Wednesday, 25 November 2015

50 Jam Tins

One of the Troopers identified to have been with the Cheshire Yeomanry in Norfolk on coastal defence duties was Frank Blatchford Moore.

He was unlucky enough to have two accidents whilst in camp with the Yeomanry at Langley Park, Norfolk, both falls from a horse. After leaving hospital in Cambridge, and whilst convalescing at home, he discussed camp life with the Chester Chronicle who published the following report.

Chester Chronicle - Saturday 24 October 1914



Trooper F.B. Moore, of No. 5, The Crescent, Northwich, has returned home from the Eastern General Hospital at Cambridge, in the hopes of making a good recovery from injuries sustained while in camp. Trooper Moore, who is well known in the town, is a member of the Cheshire Yeomanry and has been in camp at a place near to Bungay on the East Coast. He had an interesting story of camp life tell our representative, who found him in excellent health after his term of "roughing it."

"The Cheshire Yeomanry," said Trooper Moore, "who are at present on the East Coast, are forming part of the Welsh Mounted Brigade, which comprises the Cheshires, Shropshires and Denbighshires, and the Shropshire Royal Horse Artillery. A detachment of the R.A.M.C. and Army Service Corps are also in the camp. The regiments of Yeomanry are seven miles apart, but it is possible to form a brigade at the shortest notice.”

"To give you an idea of camp life, the day’s programme includes the sounding of reveille at 5.30 a.m., and at 6 o’clock we are in the stables. There we spend one hour, and at 7 o’clock the horses are fed and the men go breakfast. At 8 o’clock we are obliged to saddle-up, and half an hour later we turn out. Some days we get squadron drill, and others it is outpost schemes and tactical exercises with occasional night alarm about an hour after ‘lights out.’ The men return to camp at 1 o’clock, after having watered the horses in the surrounding rivers. Grooming then takes place, and following the feeding of the horses we go down for dinner. It is always the horses before the men. For an hour after dinner the men are allowed to rest, the time being spent in writing letters and reading the daily papers. We fall in for rifle drill on foot, and drilling is proceeded with until about 5 o’clock. The horses are then taken and watered and fed and this done, the men retire for tea. All who are not on night guard are free from 7 till 9.45, when lights out is blown and roll call takes place in each tent. The night guard is posted at 7 o’clock, and consists of nine men from each squadron, who serve terms of two hours on and four hours off, all through the night till reveille. Occasionally you will be detailed for main-guard; that is, guarding all approaches to the camp and patrolling the ammunition carts.

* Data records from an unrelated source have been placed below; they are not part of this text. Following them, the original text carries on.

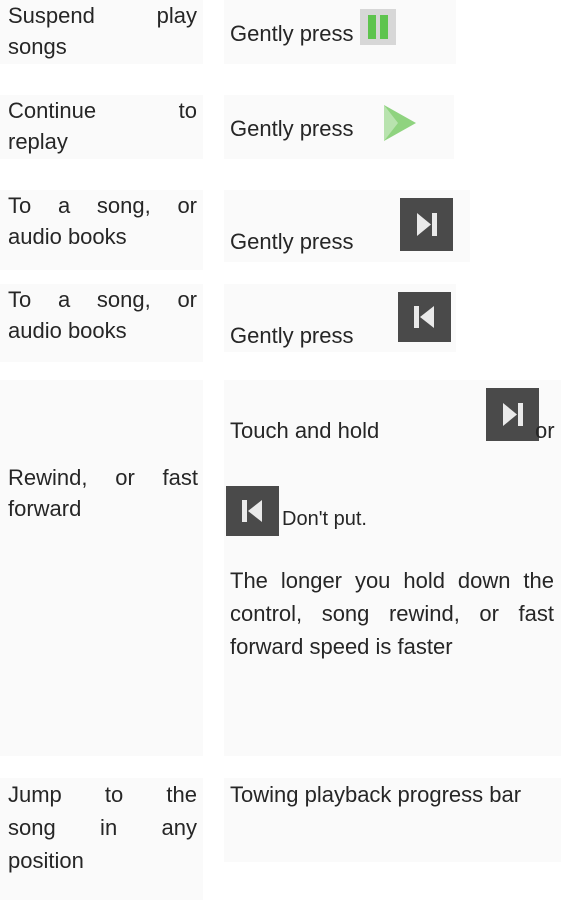  I want to click on action-cell-previous: To a song, or audio books, so click(102, 323).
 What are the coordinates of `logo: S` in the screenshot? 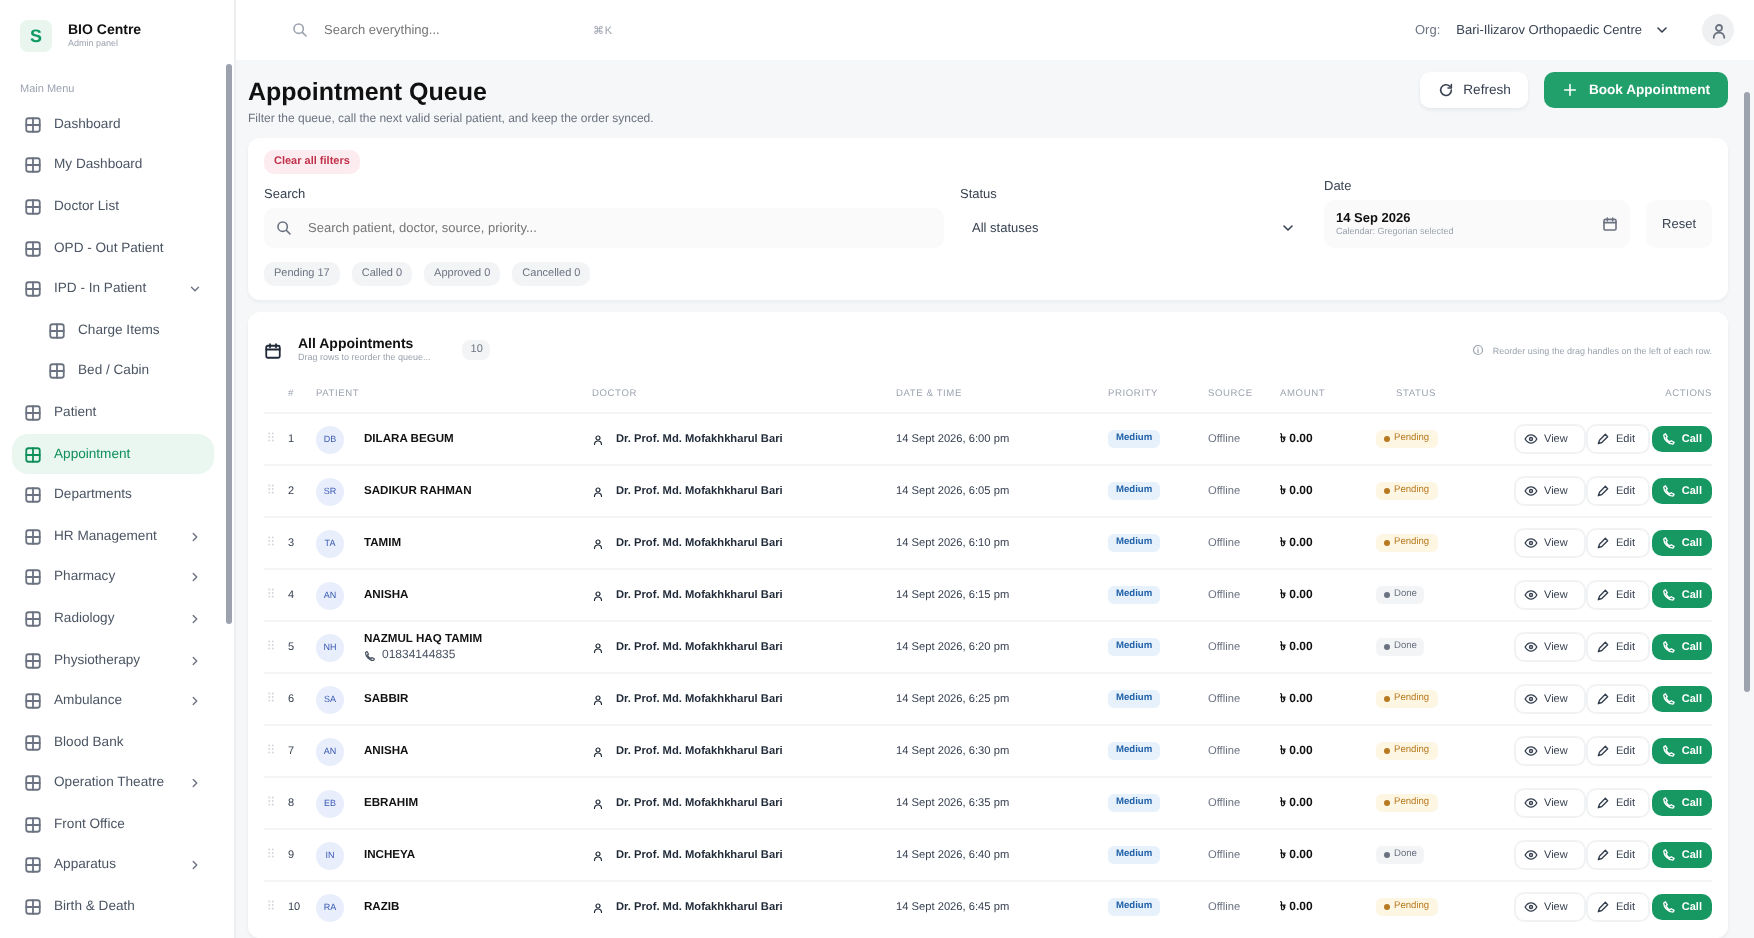 It's located at (36, 36).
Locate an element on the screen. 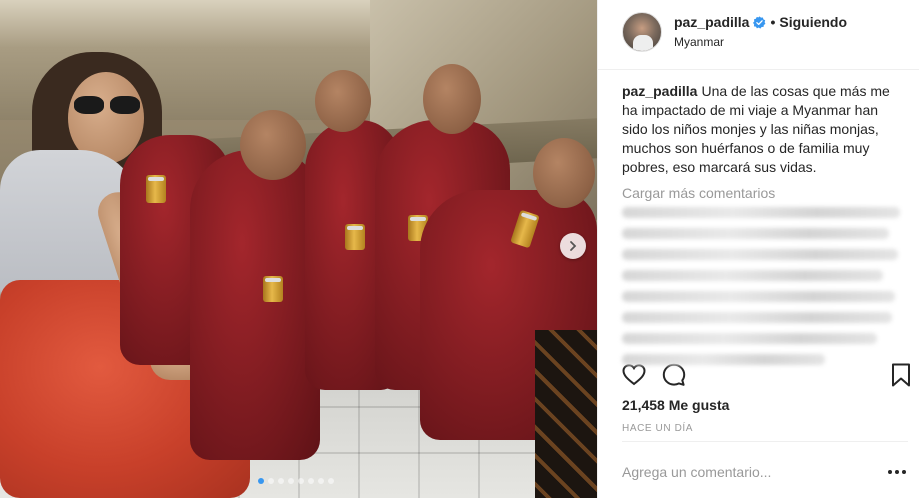 The height and width of the screenshot is (498, 919). blurred-comments is located at coordinates (767, 286).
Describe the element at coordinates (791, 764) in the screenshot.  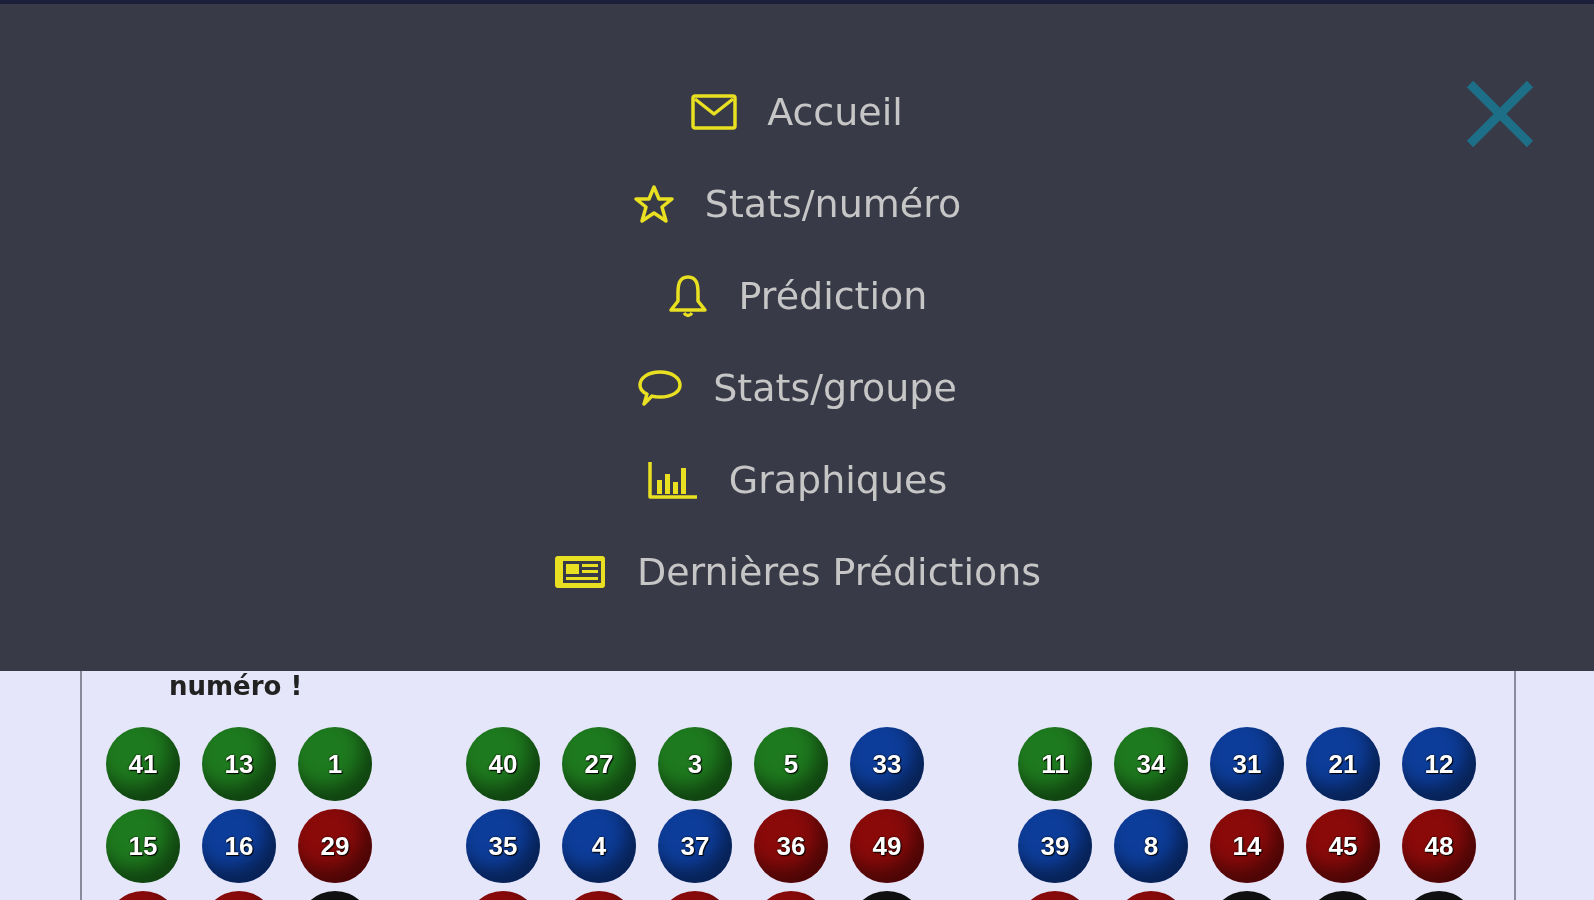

"The night alarm is an exciting time in camp. One squadron with a Maxim gun defend the camp while the remaining two squadrons endeavour to capture the camp, using only recognised roads, lanes and by-passes. A very amusing incident occurred one evening, when the defending company posted a picket about 200 yards down a road which promised a good attack. A string of


were stretched across the path and the picket then lay in waiting. On came the attacking squadron all mounted and unsuspectingly rushed into the tins, which made a terrible clatter. All the horses stopped, and the men were captured before they had time to realise what had happened.

"This is only one the many amusing incidents we see. Another was when a private was in the act of watering a horse. Mounting the horse’s back, he waded right into the centre of the river. Unfortunately, the horse slipped and the man took a lovely dive. What made the occasion more ludicrous was that the Captain came along and uttered an angry threat to the man, who stood in the middle the river wet to the skin, for disturbing the horses during watering.”

Frank Blatchford Moore was born at Northwich, Cheshire, in 1888, the son Alfred Shaw Moore (1863-1903) and Catherine Molyneux Roberts (b.1864). Alfred and Catherine were married in Salford, Lancashire, in 1883.The 1911 Census identifies Frank was a Commercial Clerk with an Alkali Manufacturer (likely Brunner Mond and Co.).

Although the Service Records for Frank no longer survive, some brief information is available.

Medal Roll Index Cards identify military service as a Private with:
  • Cheshire Yeomanry - (No. 1030)
  • Machine Gun Corps - (No. 7470)
No information has been identified to confirm when the transfer from the Cheshire Yeomanry to the Machine Gun Corps occurred or where he served. Military service was however overseas based on the medals which Frank Moore was entitled to:
  • British War Medal 1914-18
  • Allied Victory Medal
  • Territorial Force War Medal 1914-19
Frank survived the war and died in Northwich on 28 December 1943, aged 55. A Trustees Notice regarding his estate published in The London Gazette of 31 March 1944 identified Frank as a “Purchasing Official” at the time of his death.